The Google-eBay Spat and What It Means to You
eBay returned the fire by pulling all its ads off of Google.
The auction seller struck back forcefully. They immediately pulled all of their advertisements from Google. eBay runs numerous "adwords" advertisements that show up when users conduct a search on Google. They lead to items being offered for sale on eBay auctions. The exact amount is not publicly known, but it is reported that eBay's expenditures with Google are in the tens if not hundreds of millions of dollars. This is not an amount which will break Google, but it is enough to get their attention. Google immediately backed down, calling off their planned event. Freedom may ring, but money talks. Besides which, Google was portrayed as the aggressor in this incident, attempting to steal customers from eBay at eBay's own conference. To a company that built itself from upstart to dominant force in search on a "do no evil" model, their action looked anything but nice. They attempted to portray the whole thing as a joke, but eBay did not see it that way, nor did many observers. Instead, they saw this as an out of character giant step over the line by Google. Google's backing down can be seen as an attempt to quickly restore its reputation.

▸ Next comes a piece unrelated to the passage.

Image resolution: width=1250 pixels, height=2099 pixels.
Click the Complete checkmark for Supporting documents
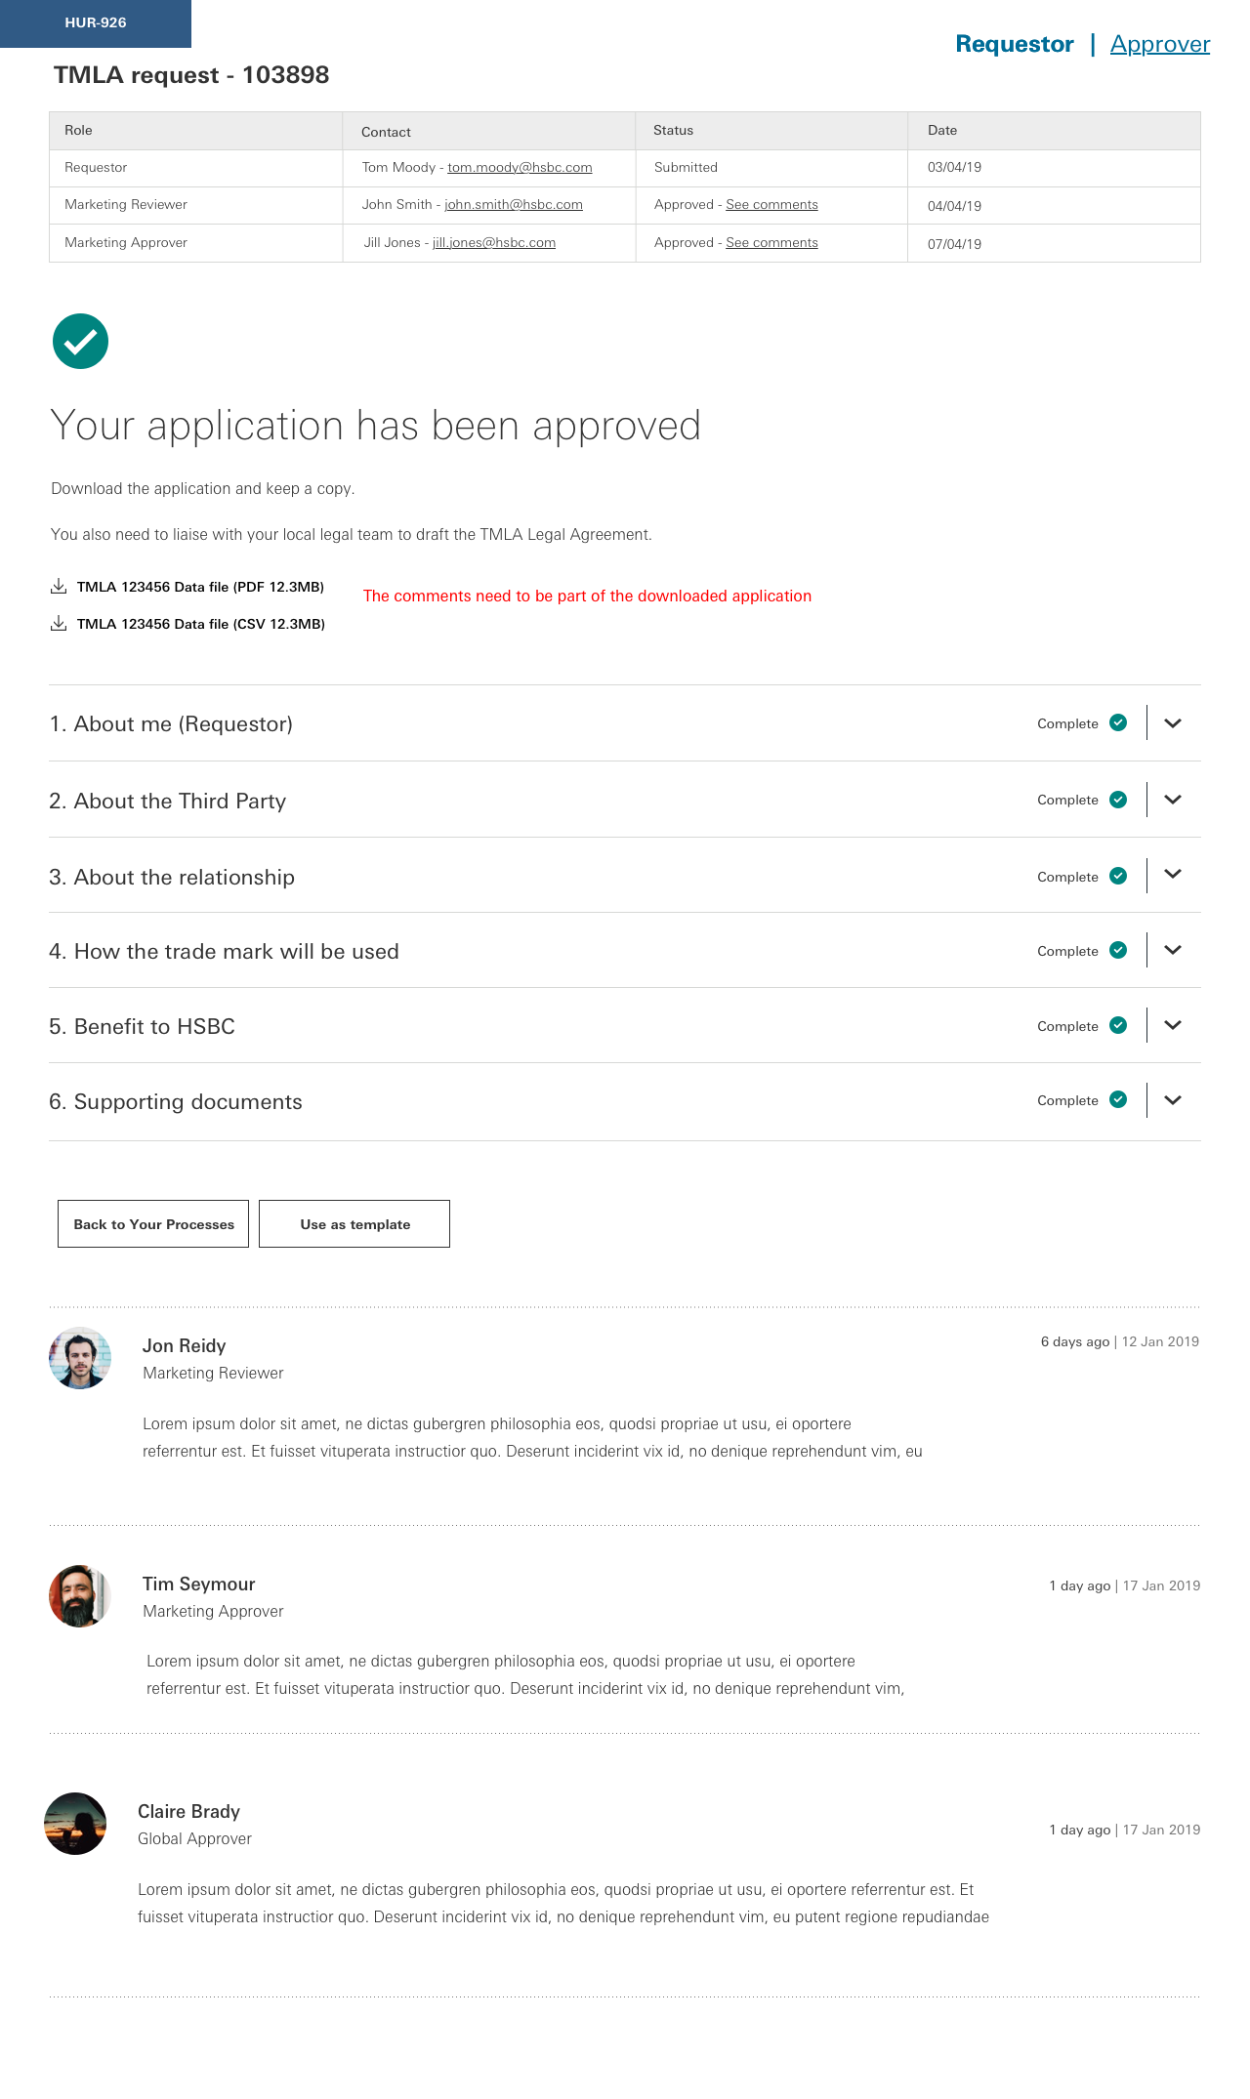coord(1118,1099)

On its Google Checkout Blog, a Google blogger explained, "eBay Live attendees have plenty of activities to keep them busy this week in Boston, and we did not want to detract from that activity. After speaking with officials at eBay, we at Google agreed that it was better for us not to feature this event during the eBay Live conference." In other words, never mind. eBay 1, Google 0. To appear unruffled, eBay responded that it already planned to test other vehicles when it pulled its Google budget and replaced it with advertising on Yahoo and MSN. Perhaps, but not like this.

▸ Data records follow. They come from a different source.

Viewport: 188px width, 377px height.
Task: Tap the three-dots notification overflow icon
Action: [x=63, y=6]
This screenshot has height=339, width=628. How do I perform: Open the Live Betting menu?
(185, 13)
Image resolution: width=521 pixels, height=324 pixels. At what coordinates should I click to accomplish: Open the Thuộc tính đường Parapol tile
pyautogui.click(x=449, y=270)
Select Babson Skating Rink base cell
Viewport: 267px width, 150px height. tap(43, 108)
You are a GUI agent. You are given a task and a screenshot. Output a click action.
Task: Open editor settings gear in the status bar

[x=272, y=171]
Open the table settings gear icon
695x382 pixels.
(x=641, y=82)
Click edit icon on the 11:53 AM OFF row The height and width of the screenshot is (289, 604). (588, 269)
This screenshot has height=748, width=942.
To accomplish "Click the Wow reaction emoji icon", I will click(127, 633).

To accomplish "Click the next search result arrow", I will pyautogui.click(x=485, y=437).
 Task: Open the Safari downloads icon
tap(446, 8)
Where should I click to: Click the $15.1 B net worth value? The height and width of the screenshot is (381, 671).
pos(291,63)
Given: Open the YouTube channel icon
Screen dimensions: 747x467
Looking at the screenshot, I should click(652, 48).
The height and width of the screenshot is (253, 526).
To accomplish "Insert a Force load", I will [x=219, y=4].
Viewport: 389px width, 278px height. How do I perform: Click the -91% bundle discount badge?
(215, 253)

What does all of this mean to the small businessperson, say a bookseller? Probably nothing new, but it does reinforce one of the most basic rules of business. Your business relationships need to work for you, and you cannot depend on anyone else to look out for your interests. Relationships work only if they are mutually beneficial. Those who sell on eBay will not be surprised by their sharp response, though their willingness to take on the likes of Google must be a first. eBay has always been willing to make changes it felt were in its own best interests, even if their sellers did not feel they equally suited their own. If eBay is not afraid of Google, they are not afraid of you. Threats to withdraw from selling and the like are not likely to affect them. You may want to express your opinion to their management, but the basic rule is to sell on eBay if it's profitable, and withdraw if it is not. Actually, that's good advice for your relationship with any other site. They are partners, not friends. And, do not become dependent on any one of them.

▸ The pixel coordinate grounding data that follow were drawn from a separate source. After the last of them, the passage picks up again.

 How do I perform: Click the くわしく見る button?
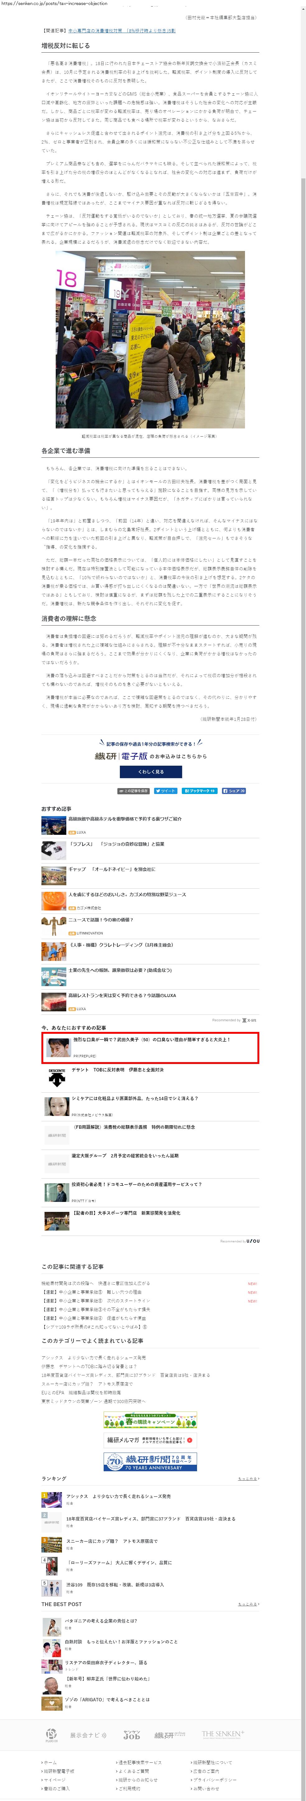(151, 772)
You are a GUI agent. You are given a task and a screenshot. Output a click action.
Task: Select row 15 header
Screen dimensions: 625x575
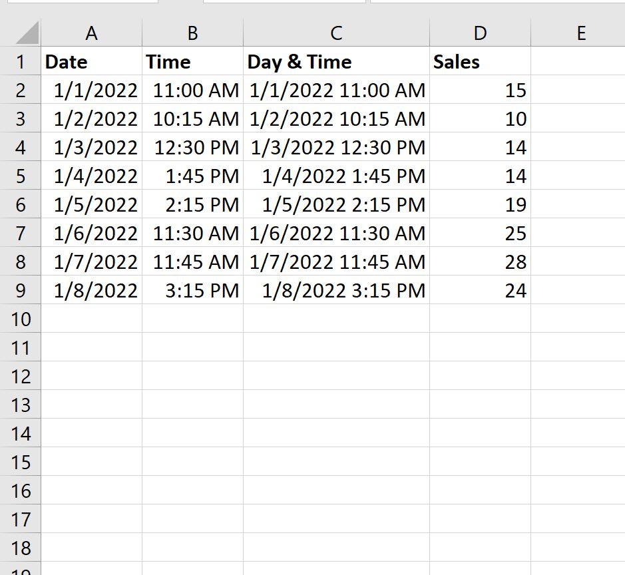(x=21, y=462)
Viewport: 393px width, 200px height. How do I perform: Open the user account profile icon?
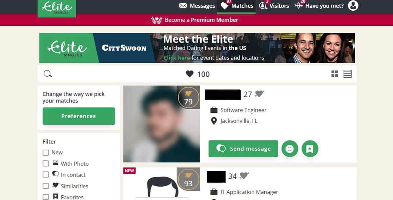coord(353,5)
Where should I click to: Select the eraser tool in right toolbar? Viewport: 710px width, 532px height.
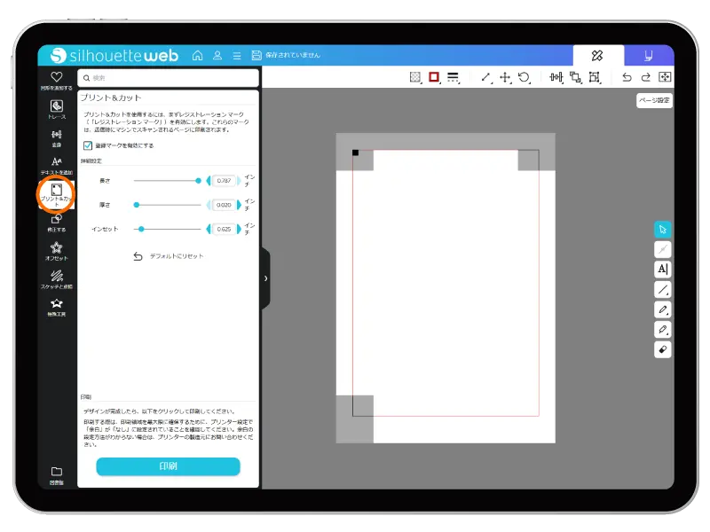click(662, 349)
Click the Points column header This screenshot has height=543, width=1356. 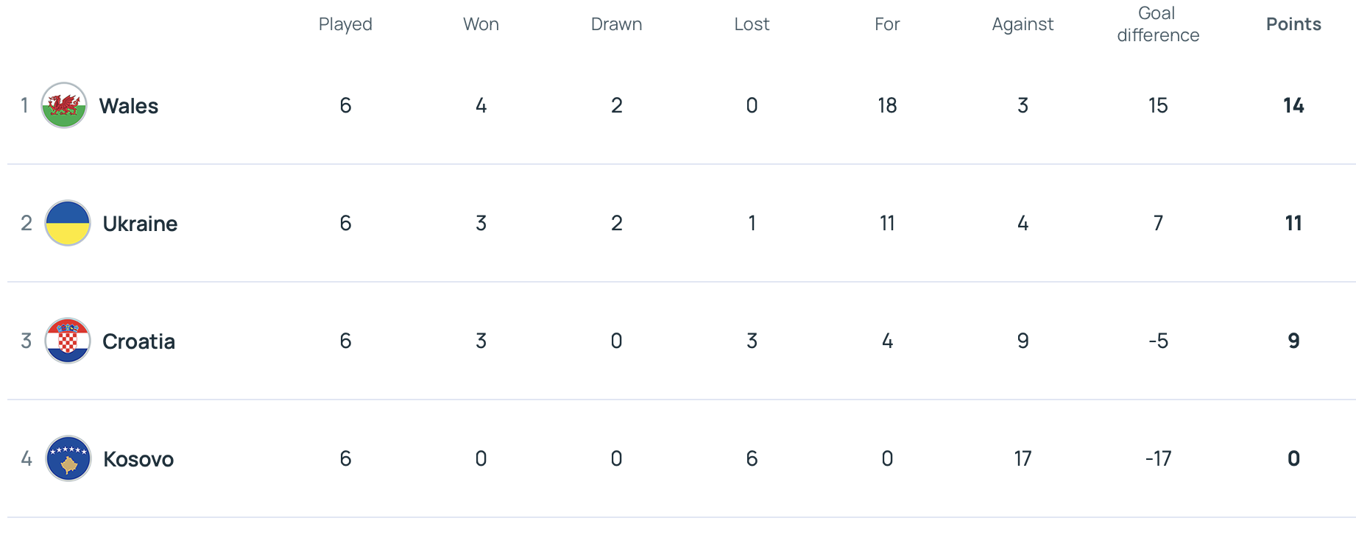pyautogui.click(x=1293, y=24)
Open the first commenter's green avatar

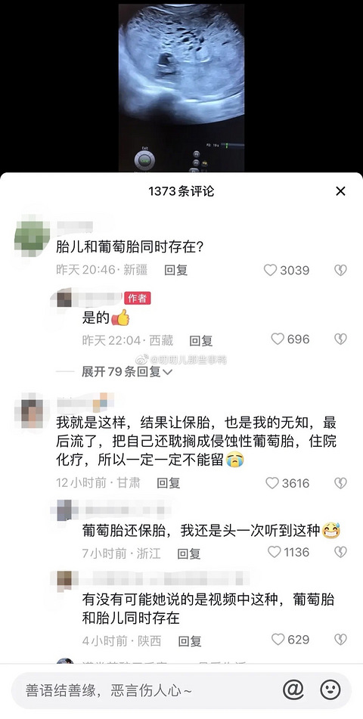tap(32, 236)
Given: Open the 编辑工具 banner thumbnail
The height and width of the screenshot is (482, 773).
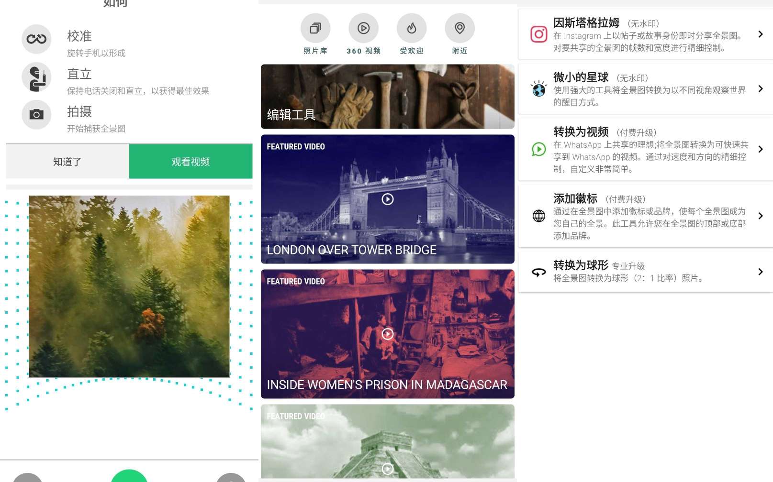Looking at the screenshot, I should pyautogui.click(x=388, y=97).
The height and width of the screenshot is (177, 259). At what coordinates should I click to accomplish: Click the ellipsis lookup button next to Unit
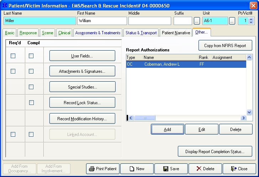point(232,21)
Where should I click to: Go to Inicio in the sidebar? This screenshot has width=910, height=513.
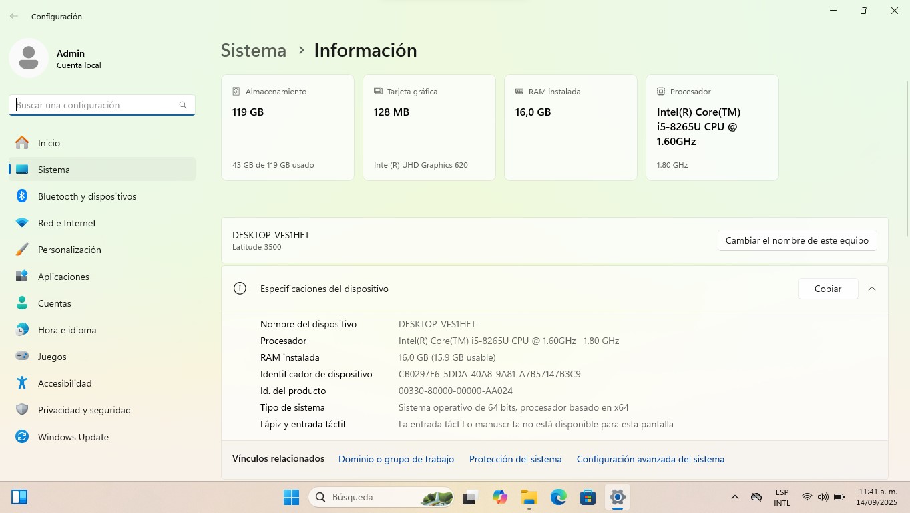[49, 143]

As for Google, the message is again, you cannot be dependent on others, no matter how friendly and benign they might appear. Google is probably the nicest site to deal with. They have made "do no evil" the basis of their business model, and it has worked quite well for them. Nevertheless, it must be looked at as a business practice, subject to change if a different model appears to them to be more profitable. Now that Google is a public company, being profitable inevitably must be their number one goal. As the eBay incident reveals, Google is now more willing to test that border to increase profits. A line has been crossed. Make use of Google's services, particularly their free ones, to the full extent possible, but always keep your eyes open.